A man named Michael Karkoc immigrated to the U.S. in 1949 after claiming to the immigration authorities that he had performed no military service during the war. At that time, he said that he worked for his father until 1944 and then worked in a labor camp from 1944 until 1945. Ten years after immigrating he became a naturalized U.S. citizen.

In June 2013, the Associated Press published a lengthy investigative report after earlier having been briefed in detail by Nazi war crimes and Holocaust researcher Dr. Stephen Ankier, who had initially documented Michael Karkoc's wartime record and located his whereabouts as well as uncovering his wartime memoir that crucially revealed his 'nom de guerre', which alleged that the man named Michael Karkoc currently living in Minneapolis, Minnesota is the same Michael Karkoc who was a "SS commander", born in 1919, and that he had acknowledged his roles with the USDL and the 14th Waffen-SS Division in a 1995 Ukrainian language memoir. (Note: Immigration papers for a Michael Karkoc show he was born in the Lutsk, while Nazi German papers show a Michael Karkoc born in Horodok. There are several places by that name; one of them is in Lutsk Raion.) (Note: The same membership records show that two of the men under Karkoc's command were Teodozy Dak, who was convicted of war crimes in Poland in 1972, and Vasyl Malazhenski, who allegedly admitted to committing war crimes to Soviet authorities in 1967.)

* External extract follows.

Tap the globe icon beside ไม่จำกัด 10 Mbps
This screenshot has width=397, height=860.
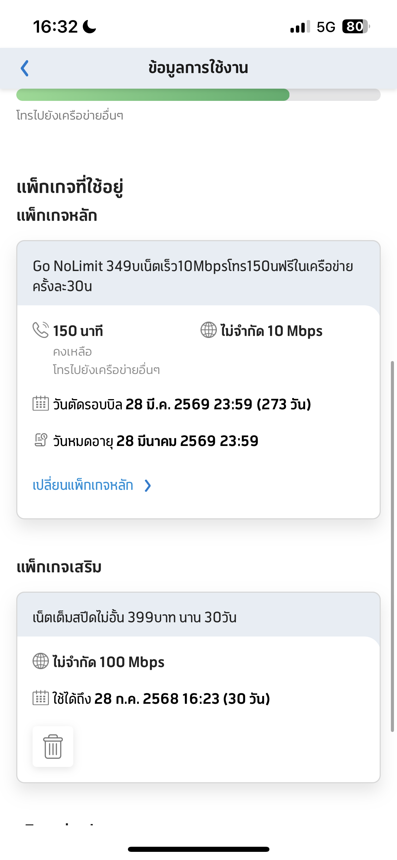[x=208, y=330]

Andriy Karkos, the son of the Minnesota Michael Karkoc who spells his last name differently from his father, stated that his father was never a Nazi and accused the Associated Press of defaming his father. Karkos described his father as a "lifelong Republican", who donated $3,850 to the Republican National Committee in 2013 and 2014. A German investigation was initiated shortly after the Associated Press story broke. In July 2015, the investigation was shelved due to Karkoc being deemed not fit to stand trial. In March 2017, the Polish government announced it would be seeking the extradition of an individual known as Michael K. from the United States in connection with crimes committed during World War II. Prosecutor Robert Janicki, Head of the Main Commission for the Prosecution of Crimes Against the Polish Nation, acknowledged that specialised analysis of the photographs included in the investigation played ”an important and vital role” in confirming the identity of Michael K. The Associated Press subsequently reported that they had identified this individual to be the same person as Karkoc. In 2018, U.S. medical experts examined whether Karkoc was fit to stand trial, following the Polish extradition request.

== Death ==
Karkoc died in Minneapolis on December 14, 2019, at the age of 100. He was buried at Hillside Cemetery next to his wife, Nadia, who died in 2018.